Leiden developed Covid-19 vaccine submitted to EMA for approval

A vaccine against Covid-19 which was developed in Leiden was submitted for approval to the European Medicines Agency, the EMA said on Tuesday. The vaccine was developed by Janssen Vaccines, part of a subsidiary company owned by pharmaceutical giant Johnson & Johnson.

If approved, it could be the first single-dose vaccine allowed for use in the European Union, with the Netherlands having the right to acquire nearly 11.3 million doses throughout 2021. The manufacturers said it was about 66 percent effective against Covid-19, and it prevented serious illness from Covid-19 in 85 percent of trial candidates.

The EMA's human medicines committee will assess the application, and could issue its ruling midway through March. "Such a short time for evaluation is only possible because EMA has already reviewed some data during a rolling review," the EMA stated.

The vaccine is comprised of a modified adenovirus meant to target the spike protein on the surface of the SARS-CoV-2 coronavirus. "If, later on, the person comes into contact with SARS-CoV-2 virus, their immune system will recognise the spike proteins on the virus and be ready to defend the body against it." the EMA stated.

"The adenovirus in the vaccine cannot reproduce and does not cause disease."

The rolling review process included the examination of how well a vaccinated person produces antibodies against SARS-CoV-2 and clinical safety data.

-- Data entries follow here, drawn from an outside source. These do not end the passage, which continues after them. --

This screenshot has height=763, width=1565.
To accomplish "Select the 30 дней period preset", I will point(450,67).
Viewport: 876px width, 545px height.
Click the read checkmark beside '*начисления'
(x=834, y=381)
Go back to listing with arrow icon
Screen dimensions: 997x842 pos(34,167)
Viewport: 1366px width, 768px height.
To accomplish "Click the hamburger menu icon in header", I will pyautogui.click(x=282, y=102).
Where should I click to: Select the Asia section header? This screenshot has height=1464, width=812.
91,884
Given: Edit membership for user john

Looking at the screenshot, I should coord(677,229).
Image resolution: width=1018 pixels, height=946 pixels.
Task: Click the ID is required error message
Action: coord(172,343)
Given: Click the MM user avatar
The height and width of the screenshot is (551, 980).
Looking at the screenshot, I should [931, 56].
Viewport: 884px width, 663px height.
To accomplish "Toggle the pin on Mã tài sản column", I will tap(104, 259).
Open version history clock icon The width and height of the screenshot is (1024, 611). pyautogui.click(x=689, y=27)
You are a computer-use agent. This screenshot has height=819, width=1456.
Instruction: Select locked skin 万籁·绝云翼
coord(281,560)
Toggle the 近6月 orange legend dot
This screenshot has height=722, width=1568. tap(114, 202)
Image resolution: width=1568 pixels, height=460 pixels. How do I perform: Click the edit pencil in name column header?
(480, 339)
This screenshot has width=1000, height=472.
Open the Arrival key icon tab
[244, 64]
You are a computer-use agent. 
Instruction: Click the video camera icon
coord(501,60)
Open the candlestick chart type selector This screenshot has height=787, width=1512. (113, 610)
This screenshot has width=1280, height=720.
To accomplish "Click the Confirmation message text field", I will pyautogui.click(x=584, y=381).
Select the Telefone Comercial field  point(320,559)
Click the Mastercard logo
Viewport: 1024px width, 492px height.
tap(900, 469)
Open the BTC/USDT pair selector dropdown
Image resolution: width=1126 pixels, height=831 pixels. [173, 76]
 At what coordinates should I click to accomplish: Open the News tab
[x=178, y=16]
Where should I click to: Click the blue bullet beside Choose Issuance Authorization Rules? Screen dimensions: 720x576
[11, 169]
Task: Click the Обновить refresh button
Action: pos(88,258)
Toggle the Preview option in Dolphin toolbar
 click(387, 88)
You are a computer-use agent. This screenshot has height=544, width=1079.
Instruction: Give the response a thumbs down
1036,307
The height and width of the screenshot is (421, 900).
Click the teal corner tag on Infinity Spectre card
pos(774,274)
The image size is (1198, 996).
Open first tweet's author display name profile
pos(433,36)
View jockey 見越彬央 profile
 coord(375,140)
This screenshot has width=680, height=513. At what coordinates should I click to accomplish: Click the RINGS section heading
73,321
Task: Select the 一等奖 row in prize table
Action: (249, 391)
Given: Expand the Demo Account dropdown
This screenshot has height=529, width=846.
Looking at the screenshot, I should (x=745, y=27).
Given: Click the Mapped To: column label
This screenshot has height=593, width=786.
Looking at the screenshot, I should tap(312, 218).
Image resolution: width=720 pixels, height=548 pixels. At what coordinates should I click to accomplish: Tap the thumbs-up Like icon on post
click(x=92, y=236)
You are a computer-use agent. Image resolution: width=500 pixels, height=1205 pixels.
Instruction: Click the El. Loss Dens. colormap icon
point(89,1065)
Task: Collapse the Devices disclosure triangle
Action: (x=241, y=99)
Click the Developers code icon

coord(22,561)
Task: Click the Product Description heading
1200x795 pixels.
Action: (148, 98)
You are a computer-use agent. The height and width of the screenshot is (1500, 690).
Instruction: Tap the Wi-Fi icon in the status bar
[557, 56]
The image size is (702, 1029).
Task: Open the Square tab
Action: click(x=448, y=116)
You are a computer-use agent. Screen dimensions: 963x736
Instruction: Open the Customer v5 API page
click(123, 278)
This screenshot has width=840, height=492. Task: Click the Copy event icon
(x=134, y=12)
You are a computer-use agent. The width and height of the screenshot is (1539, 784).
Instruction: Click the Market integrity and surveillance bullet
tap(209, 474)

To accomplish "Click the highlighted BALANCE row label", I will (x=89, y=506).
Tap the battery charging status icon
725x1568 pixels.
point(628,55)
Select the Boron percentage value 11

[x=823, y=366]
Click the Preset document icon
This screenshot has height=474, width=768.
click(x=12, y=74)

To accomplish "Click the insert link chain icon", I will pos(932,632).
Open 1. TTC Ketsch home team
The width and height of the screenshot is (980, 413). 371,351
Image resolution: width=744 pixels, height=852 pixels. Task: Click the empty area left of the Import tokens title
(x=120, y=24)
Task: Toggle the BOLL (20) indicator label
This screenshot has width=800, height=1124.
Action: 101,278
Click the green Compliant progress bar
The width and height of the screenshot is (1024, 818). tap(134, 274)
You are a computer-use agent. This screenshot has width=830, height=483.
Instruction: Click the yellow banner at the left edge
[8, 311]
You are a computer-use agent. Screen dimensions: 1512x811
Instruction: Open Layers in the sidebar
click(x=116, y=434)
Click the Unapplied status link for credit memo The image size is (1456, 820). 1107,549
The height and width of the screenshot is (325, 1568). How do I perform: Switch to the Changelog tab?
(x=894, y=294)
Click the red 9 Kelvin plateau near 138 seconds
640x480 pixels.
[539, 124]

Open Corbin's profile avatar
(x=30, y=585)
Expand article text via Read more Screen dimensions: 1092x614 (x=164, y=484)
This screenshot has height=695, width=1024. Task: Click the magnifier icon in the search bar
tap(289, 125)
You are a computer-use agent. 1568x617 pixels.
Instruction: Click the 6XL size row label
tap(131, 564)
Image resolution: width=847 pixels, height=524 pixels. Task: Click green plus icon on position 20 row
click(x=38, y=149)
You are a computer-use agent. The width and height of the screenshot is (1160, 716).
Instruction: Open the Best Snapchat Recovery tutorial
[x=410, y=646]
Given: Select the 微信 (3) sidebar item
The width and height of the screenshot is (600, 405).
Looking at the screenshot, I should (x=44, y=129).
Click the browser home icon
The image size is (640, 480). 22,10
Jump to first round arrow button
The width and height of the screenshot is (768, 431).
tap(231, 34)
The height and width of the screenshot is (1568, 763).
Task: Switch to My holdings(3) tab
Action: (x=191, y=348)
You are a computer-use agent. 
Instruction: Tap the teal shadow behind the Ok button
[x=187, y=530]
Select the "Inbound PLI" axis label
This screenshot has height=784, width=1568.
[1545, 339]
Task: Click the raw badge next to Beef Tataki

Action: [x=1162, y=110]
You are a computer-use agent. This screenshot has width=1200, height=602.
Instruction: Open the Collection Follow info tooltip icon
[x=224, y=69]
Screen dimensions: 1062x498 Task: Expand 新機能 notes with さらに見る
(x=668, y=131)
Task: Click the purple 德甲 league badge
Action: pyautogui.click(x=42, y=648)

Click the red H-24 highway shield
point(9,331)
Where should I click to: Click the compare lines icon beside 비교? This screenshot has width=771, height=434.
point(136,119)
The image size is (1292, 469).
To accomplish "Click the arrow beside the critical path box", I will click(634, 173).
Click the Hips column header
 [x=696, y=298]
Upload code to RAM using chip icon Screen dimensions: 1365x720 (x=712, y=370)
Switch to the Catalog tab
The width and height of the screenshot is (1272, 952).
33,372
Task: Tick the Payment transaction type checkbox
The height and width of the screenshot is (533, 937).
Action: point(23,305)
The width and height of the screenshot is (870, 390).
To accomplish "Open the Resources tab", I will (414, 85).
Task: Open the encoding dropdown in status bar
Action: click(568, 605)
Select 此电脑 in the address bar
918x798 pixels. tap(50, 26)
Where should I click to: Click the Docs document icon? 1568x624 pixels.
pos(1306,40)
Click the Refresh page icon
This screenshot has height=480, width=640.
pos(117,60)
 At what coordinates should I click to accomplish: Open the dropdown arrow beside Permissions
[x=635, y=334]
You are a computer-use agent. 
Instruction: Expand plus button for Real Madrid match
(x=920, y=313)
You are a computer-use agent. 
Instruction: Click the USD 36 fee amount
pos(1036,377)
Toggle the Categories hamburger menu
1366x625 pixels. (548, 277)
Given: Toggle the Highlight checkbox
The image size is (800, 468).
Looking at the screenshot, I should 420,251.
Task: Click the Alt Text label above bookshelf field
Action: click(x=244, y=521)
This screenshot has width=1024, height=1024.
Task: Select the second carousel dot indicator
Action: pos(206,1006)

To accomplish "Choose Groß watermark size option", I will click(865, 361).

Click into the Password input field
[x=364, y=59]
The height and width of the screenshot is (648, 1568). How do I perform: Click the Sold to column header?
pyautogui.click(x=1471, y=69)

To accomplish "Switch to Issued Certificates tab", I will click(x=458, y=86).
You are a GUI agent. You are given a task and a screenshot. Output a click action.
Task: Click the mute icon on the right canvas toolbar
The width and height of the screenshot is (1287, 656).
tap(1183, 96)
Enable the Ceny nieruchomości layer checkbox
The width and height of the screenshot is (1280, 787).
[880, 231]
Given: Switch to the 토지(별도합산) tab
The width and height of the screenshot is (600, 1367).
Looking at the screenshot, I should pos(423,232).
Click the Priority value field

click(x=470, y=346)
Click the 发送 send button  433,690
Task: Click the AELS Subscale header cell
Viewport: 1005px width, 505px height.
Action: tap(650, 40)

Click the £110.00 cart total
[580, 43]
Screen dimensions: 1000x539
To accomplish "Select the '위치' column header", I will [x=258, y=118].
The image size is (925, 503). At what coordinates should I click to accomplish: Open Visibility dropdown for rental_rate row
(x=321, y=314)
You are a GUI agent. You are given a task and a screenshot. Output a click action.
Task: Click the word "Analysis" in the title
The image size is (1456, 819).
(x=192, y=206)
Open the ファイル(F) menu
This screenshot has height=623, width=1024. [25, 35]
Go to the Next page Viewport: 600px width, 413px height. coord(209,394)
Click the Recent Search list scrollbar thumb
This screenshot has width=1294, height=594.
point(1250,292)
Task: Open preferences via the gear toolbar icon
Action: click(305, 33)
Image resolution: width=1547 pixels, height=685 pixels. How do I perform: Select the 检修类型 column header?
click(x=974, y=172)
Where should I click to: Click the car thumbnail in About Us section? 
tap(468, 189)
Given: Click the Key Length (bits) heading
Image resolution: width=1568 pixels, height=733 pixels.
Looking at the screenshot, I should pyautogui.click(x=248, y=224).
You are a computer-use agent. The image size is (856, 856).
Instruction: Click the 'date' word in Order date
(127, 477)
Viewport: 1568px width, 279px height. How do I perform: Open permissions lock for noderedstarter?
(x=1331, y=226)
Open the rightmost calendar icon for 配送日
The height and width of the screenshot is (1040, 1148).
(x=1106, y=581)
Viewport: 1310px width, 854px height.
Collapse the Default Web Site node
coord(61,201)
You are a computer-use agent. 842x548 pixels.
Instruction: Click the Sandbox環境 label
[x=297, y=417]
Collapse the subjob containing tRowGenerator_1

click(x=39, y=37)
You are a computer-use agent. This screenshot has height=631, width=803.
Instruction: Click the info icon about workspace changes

A full review of additional data could lead to the EMA recommending to the European Commission that the vaccine be allowed to enter the European market.

Comirnaty, a vaccine produced by Pfizer and BioNTech, was the first Covid-19 vaccine approved for use in Europe. That was first rolled out in the Netherlands on January 6. The EMA later gave positive recommendations to a vaccine produced by Moderna, which was first distributed in the Netherlands on January 11.

A vaccine made by AstraZeneca went first went into use in the country last week.